▸ **Problem to solve**:
Transcribe the entries below exactly as they appear.

[Data]

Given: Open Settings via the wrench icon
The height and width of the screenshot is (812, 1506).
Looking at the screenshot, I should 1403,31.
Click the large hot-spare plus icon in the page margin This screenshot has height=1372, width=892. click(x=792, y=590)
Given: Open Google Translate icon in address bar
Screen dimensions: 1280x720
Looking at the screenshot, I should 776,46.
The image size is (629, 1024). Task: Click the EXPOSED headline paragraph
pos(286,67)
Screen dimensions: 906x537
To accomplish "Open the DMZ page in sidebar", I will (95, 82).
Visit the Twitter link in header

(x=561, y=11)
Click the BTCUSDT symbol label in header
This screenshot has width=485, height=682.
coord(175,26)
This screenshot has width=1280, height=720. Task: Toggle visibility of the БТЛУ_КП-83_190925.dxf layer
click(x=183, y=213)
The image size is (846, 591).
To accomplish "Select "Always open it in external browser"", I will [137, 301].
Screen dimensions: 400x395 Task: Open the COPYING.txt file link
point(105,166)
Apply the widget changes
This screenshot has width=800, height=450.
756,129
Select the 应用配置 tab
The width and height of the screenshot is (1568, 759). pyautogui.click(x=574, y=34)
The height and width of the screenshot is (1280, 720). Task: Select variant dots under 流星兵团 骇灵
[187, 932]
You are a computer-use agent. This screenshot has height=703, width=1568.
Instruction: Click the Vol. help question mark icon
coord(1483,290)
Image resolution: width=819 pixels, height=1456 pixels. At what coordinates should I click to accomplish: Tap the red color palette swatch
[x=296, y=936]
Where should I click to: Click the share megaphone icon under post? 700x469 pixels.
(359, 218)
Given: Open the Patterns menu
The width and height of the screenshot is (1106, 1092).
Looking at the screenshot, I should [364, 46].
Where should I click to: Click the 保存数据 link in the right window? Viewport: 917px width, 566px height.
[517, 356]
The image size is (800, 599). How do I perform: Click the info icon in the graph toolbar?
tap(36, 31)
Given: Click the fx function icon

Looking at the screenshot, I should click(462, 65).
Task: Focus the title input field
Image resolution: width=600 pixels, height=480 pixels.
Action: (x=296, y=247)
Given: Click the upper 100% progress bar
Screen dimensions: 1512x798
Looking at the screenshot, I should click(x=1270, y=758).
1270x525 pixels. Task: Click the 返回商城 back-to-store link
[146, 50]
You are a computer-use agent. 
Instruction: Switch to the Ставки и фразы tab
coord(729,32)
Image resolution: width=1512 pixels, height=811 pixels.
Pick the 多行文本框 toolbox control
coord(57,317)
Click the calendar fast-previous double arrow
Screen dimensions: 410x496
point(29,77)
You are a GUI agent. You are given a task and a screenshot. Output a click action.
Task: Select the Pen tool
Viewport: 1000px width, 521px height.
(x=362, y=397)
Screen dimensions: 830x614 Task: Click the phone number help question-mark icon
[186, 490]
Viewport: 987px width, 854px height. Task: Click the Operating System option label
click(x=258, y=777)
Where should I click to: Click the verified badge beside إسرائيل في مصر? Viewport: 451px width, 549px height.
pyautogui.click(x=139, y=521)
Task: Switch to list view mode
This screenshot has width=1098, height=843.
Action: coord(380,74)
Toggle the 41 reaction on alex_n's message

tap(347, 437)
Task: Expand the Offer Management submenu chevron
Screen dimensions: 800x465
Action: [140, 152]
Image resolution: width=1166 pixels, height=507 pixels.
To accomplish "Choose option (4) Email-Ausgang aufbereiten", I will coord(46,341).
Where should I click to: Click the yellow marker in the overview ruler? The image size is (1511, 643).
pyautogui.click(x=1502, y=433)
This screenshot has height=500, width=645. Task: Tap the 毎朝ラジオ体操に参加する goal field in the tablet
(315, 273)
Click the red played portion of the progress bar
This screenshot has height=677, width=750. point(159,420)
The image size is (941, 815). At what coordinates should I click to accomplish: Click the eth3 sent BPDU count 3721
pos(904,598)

[/Data]

▸ **Task solution**:
Given: Open Settings via the wrench icon
The height and width of the screenshot is (812, 1506).
Looking at the screenshot, I should 1403,31.
Click the large hot-spare plus icon in the page margin This screenshot has height=1372, width=892. click(x=792, y=590)
Given: Open Google Translate icon in address bar
Screen dimensions: 1280x720
Looking at the screenshot, I should 776,46.
The image size is (629, 1024). Task: Click the EXPOSED headline paragraph
pos(286,67)
Screen dimensions: 906x537
To accomplish "Open the DMZ page in sidebar", I will (95, 82).
Visit the Twitter link in header

(x=561, y=11)
Click the BTCUSDT symbol label in header
This screenshot has width=485, height=682.
coord(175,26)
This screenshot has width=1280, height=720. Task: Toggle visibility of the БТЛУ_КП-83_190925.dxf layer
click(x=183, y=213)
The image size is (846, 591).
To accomplish "Select "Always open it in external browser"", I will [137, 301].
Screen dimensions: 400x395 Task: Open the COPYING.txt file link
point(105,166)
Apply the widget changes
This screenshot has width=800, height=450.
756,129
Select the 应用配置 tab
The width and height of the screenshot is (1568, 759). pyautogui.click(x=574, y=34)
The height and width of the screenshot is (1280, 720). Task: Select variant dots under 流星兵团 骇灵
[187, 932]
You are a computer-use agent. This screenshot has height=703, width=1568.
Instruction: Click the Vol. help question mark icon
coord(1483,290)
Image resolution: width=819 pixels, height=1456 pixels. At what coordinates should I click to accomplish: Tap the red color palette swatch
[x=296, y=936]
Where should I click to: Click the share megaphone icon under post? 700x469 pixels.
(359, 218)
Given: Open the Patterns menu
The width and height of the screenshot is (1106, 1092).
Looking at the screenshot, I should [364, 46].
Where should I click to: Click the 保存数据 link in the right window? Viewport: 917px width, 566px height.
[517, 356]
The image size is (800, 599). How do I perform: Click the info icon in the graph toolbar?
tap(36, 31)
Given: Click the fx function icon

Looking at the screenshot, I should click(462, 65).
Task: Focus the title input field
Image resolution: width=600 pixels, height=480 pixels.
Action: (x=296, y=247)
Given: Click the upper 100% progress bar
Screen dimensions: 1512x798
Looking at the screenshot, I should click(x=1270, y=758).
1270x525 pixels. Task: Click the 返回商城 back-to-store link
[146, 50]
You are a computer-use agent. 
Instruction: Switch to the Ставки и фразы tab
coord(729,32)
Image resolution: width=1512 pixels, height=811 pixels.
Pick the 多行文本框 toolbox control
coord(57,317)
Click the calendar fast-previous double arrow
Screen dimensions: 410x496
point(29,77)
You are a GUI agent. You are given a task and a screenshot. Output a click action.
Task: Select the Pen tool
Viewport: 1000px width, 521px height.
(x=362, y=397)
Screen dimensions: 830x614 Task: Click the phone number help question-mark icon
[186, 490]
Viewport: 987px width, 854px height. Task: Click the Operating System option label
click(x=258, y=777)
Where should I click to: Click the verified badge beside إسرائيل في مصر? Viewport: 451px width, 549px height.
pyautogui.click(x=139, y=521)
Task: Switch to list view mode
This screenshot has width=1098, height=843.
Action: coord(380,74)
Toggle the 41 reaction on alex_n's message

tap(347, 437)
Task: Expand the Offer Management submenu chevron
Screen dimensions: 800x465
Action: [140, 152]
Image resolution: width=1166 pixels, height=507 pixels.
To accomplish "Choose option (4) Email-Ausgang aufbereiten", I will coord(46,341).
Where should I click to: Click the yellow marker in the overview ruler? The image size is (1511, 643).
pyautogui.click(x=1502, y=433)
This screenshot has height=500, width=645. Task: Tap the 毎朝ラジオ体操に参加する goal field in the tablet
(315, 273)
Click the red played portion of the progress bar
This screenshot has height=677, width=750. point(159,420)
The image size is (941, 815). At what coordinates should I click to accomplish: Click the eth3 sent BPDU count 3721
pos(904,598)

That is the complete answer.